Mayor Wu Signs Councilors Edwards and O’Malley’s Fossil Fuel Ordinance

On Monday Mayor Michelle Wu signed a city ordinance proposed by City Councilors Lydia Edwards and Matt O’Malley to divest city funds from fossil fuels.

The ordinance requires the city’s collector-treasurer to divest city funds out of “stocks, securities or other obligations of any company which derives more than 15% percent of its revenue from the combustion, distribution, extraction, manufacture, or sale of fossil fuels, which shall include coal, oil and gas, or fossil fuel products.”

“The climate crisis requires us to take immediate steps toward a cleaner and more sustainable future,” said Councilor Edwards. “Boston has led on divestment in the past when we divested from apartheid era South Africa. We know it’s a strategy that works. With this ordinance Boston will once again take the lead and move toward climate resiliency. I’m grateful for the partnership of Mayor Wu and Councilor O’Malley on this proposal and for their continued leadership on climate issues.”

The ordinance also requires that the city divest its funds from private companies that operate or maintain carceral facilities. The ordinance would apply to approximately $1.3 billion.

“The City of Boston continues to lead on environmental, economic and social justice issues.

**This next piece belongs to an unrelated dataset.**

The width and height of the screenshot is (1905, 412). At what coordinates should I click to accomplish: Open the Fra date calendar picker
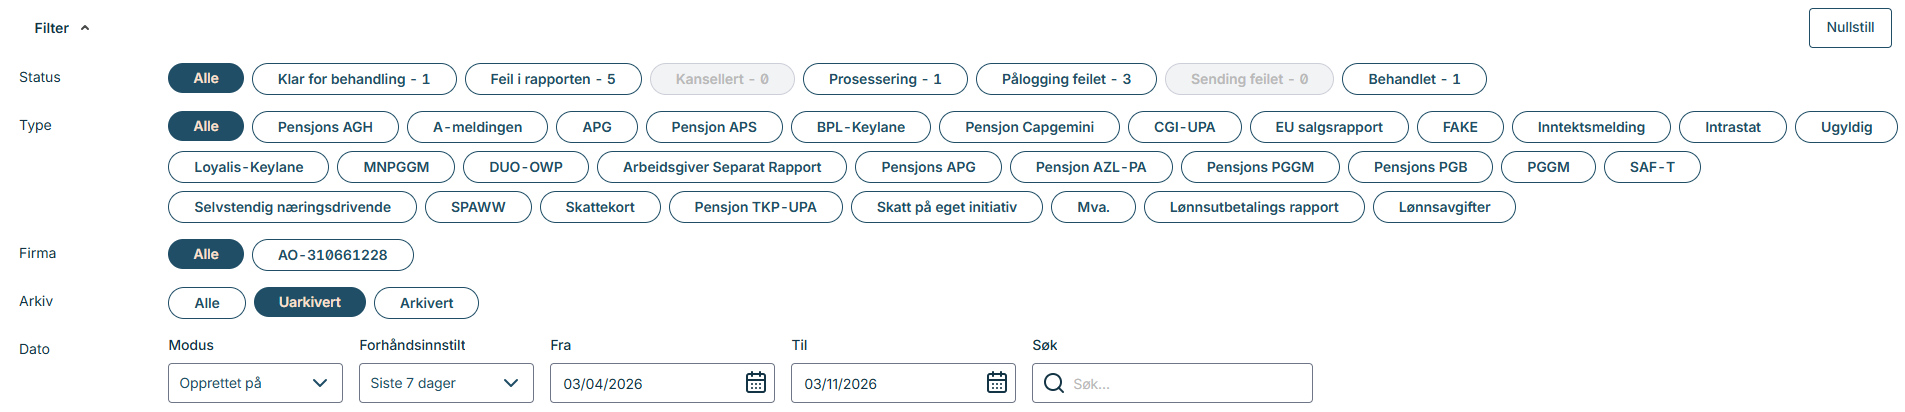coord(756,383)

With the passage of this ordinance, we are headed another step closer toward a more resilient city,” said Councilor O’Malley. “Through codifying our values through this ordinance, we are demonstrating our commitment to addressing global climate change and its impacts on our city for future generations to come.”

The ordinance unanimously passed the City Council last week and builds on Wu’s commitment to growing a low-carbon, resource efficient and socially inclusive economy in Boston.

“It’s so important for every bit of leverage that we have to be put towards making sure we’re addressing our climate crisis,” said Mayor Wu. “I’m excited to be able to take the pen to a piece of legislation that I’ve been working on for many years on the Council with community advocates and colleagues to say the City of Boston is going to step up and do our part and push for urgency on the issue.”